What this task involves:
Extract the full listing below without altering a single character.

Exercise data:

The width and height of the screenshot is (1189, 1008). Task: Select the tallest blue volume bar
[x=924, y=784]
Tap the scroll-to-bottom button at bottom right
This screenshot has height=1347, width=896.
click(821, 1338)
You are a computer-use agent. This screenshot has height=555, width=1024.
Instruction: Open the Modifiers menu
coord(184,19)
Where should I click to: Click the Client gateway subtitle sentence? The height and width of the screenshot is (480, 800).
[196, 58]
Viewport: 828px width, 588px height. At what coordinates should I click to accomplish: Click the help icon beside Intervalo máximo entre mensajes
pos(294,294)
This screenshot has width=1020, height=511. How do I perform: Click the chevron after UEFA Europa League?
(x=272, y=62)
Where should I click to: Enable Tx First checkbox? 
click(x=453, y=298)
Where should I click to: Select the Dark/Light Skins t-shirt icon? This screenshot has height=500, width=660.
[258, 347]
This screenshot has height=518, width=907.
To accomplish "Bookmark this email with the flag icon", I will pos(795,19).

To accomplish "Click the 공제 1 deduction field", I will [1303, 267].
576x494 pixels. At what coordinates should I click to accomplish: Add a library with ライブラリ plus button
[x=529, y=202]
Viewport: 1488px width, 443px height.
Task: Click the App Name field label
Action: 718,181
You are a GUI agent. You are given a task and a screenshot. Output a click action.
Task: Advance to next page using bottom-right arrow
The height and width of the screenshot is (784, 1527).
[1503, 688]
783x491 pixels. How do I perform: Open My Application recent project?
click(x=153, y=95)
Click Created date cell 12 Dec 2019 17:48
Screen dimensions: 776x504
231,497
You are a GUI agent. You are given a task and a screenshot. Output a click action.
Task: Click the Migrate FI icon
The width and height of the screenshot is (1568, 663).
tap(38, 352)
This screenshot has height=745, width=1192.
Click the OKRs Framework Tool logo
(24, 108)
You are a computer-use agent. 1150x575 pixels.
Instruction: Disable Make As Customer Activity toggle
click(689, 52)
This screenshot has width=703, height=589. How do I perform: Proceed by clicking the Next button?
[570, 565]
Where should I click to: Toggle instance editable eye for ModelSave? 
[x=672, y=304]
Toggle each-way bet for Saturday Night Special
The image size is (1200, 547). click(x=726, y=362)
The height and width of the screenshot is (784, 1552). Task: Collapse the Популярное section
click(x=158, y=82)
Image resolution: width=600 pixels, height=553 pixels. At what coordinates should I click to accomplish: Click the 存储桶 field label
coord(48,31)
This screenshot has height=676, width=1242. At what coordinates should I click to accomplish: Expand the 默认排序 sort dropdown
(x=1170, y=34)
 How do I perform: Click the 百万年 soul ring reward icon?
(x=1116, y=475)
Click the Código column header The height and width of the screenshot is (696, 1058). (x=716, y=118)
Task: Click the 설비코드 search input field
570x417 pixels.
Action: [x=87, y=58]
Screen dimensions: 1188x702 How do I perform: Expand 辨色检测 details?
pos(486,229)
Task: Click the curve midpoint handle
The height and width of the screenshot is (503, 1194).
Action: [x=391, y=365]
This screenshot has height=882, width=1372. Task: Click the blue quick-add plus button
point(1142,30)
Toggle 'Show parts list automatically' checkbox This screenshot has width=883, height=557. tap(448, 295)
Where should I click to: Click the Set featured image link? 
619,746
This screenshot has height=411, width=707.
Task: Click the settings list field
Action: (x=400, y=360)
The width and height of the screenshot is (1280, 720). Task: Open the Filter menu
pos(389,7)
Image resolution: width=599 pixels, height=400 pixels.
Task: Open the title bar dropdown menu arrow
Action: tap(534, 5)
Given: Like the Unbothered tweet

Answer to the problem:
The width and height of the screenshot is (1189, 1008). Task: Select the tallest blue volume bar
[x=924, y=784]
Tap the scroll-to-bottom button at bottom right
This screenshot has height=1347, width=896.
click(821, 1338)
You are a computer-use agent. This screenshot has height=555, width=1024.
Instruction: Open the Modifiers menu
coord(184,19)
Where should I click to: Click the Client gateway subtitle sentence? The height and width of the screenshot is (480, 800).
[196, 58]
Viewport: 828px width, 588px height. At what coordinates should I click to accomplish: Click the help icon beside Intervalo máximo entre mensajes
pos(294,294)
This screenshot has width=1020, height=511. How do I perform: Click the chevron after UEFA Europa League?
(x=272, y=62)
Where should I click to: Enable Tx First checkbox? 
click(x=453, y=298)
Where should I click to: Select the Dark/Light Skins t-shirt icon? This screenshot has height=500, width=660.
[258, 347]
This screenshot has height=518, width=907.
To accomplish "Bookmark this email with the flag icon", I will pos(795,19).

To accomplish "Click the 공제 1 deduction field", I will [1303, 267].
576x494 pixels. At what coordinates should I click to accomplish: Add a library with ライブラリ plus button
[x=529, y=202]
Viewport: 1488px width, 443px height.
Task: Click the App Name field label
Action: 718,181
You are a GUI agent. You are given a task and a screenshot. Output a click action.
Task: Advance to next page using bottom-right arrow
The height and width of the screenshot is (784, 1527).
[1503, 688]
783x491 pixels. How do I perform: Open My Application recent project?
click(x=153, y=95)
Click Created date cell 12 Dec 2019 17:48
Screen dimensions: 776x504
231,497
You are a GUI agent. You are given a task and a screenshot. Output a click action.
Task: Click the Migrate FI icon
The width and height of the screenshot is (1568, 663).
tap(38, 352)
This screenshot has height=745, width=1192.
Click the OKRs Framework Tool logo
(24, 108)
You are a computer-use agent. 1150x575 pixels.
Instruction: Disable Make As Customer Activity toggle
click(689, 52)
This screenshot has width=703, height=589. How do I perform: Proceed by clicking the Next button?
[570, 565]
Where should I click to: Toggle instance editable eye for ModelSave? 
[x=672, y=304]
Toggle each-way bet for Saturday Night Special
The image size is (1200, 547). click(x=726, y=362)
The height and width of the screenshot is (784, 1552). Task: Collapse the Популярное section
click(x=158, y=82)
Image resolution: width=600 pixels, height=553 pixels. At what coordinates should I click to accomplish: Click the 存储桶 field label
coord(48,31)
This screenshot has height=676, width=1242. At what coordinates should I click to accomplish: Expand the 默认排序 sort dropdown
(x=1170, y=34)
 How do I perform: Click the 百万年 soul ring reward icon?
(x=1116, y=475)
Click the Código column header The height and width of the screenshot is (696, 1058). (x=716, y=118)
Task: Click the 설비코드 search input field
570x417 pixels.
Action: [x=87, y=58]
Screen dimensions: 1188x702 How do I perform: Expand 辨色检测 details?
pos(486,229)
Task: Click the curve midpoint handle
The height and width of the screenshot is (503, 1194).
Action: [x=391, y=365]
This screenshot has height=882, width=1372. Task: Click the blue quick-add plus button
point(1142,30)
Toggle 'Show parts list automatically' checkbox This screenshot has width=883, height=557. tap(448, 295)
Where should I click to: Click the Set featured image link? 
619,746
This screenshot has height=411, width=707.
Task: Click the settings list field
Action: (x=400, y=360)
The width and height of the screenshot is (1280, 720). Task: Open the Filter menu
pos(389,7)
Image resolution: width=599 pixels, height=400 pixels.
Task: Open the title bar dropdown menu arrow
Action: tap(534, 5)
Given: Like the Unbothered tweet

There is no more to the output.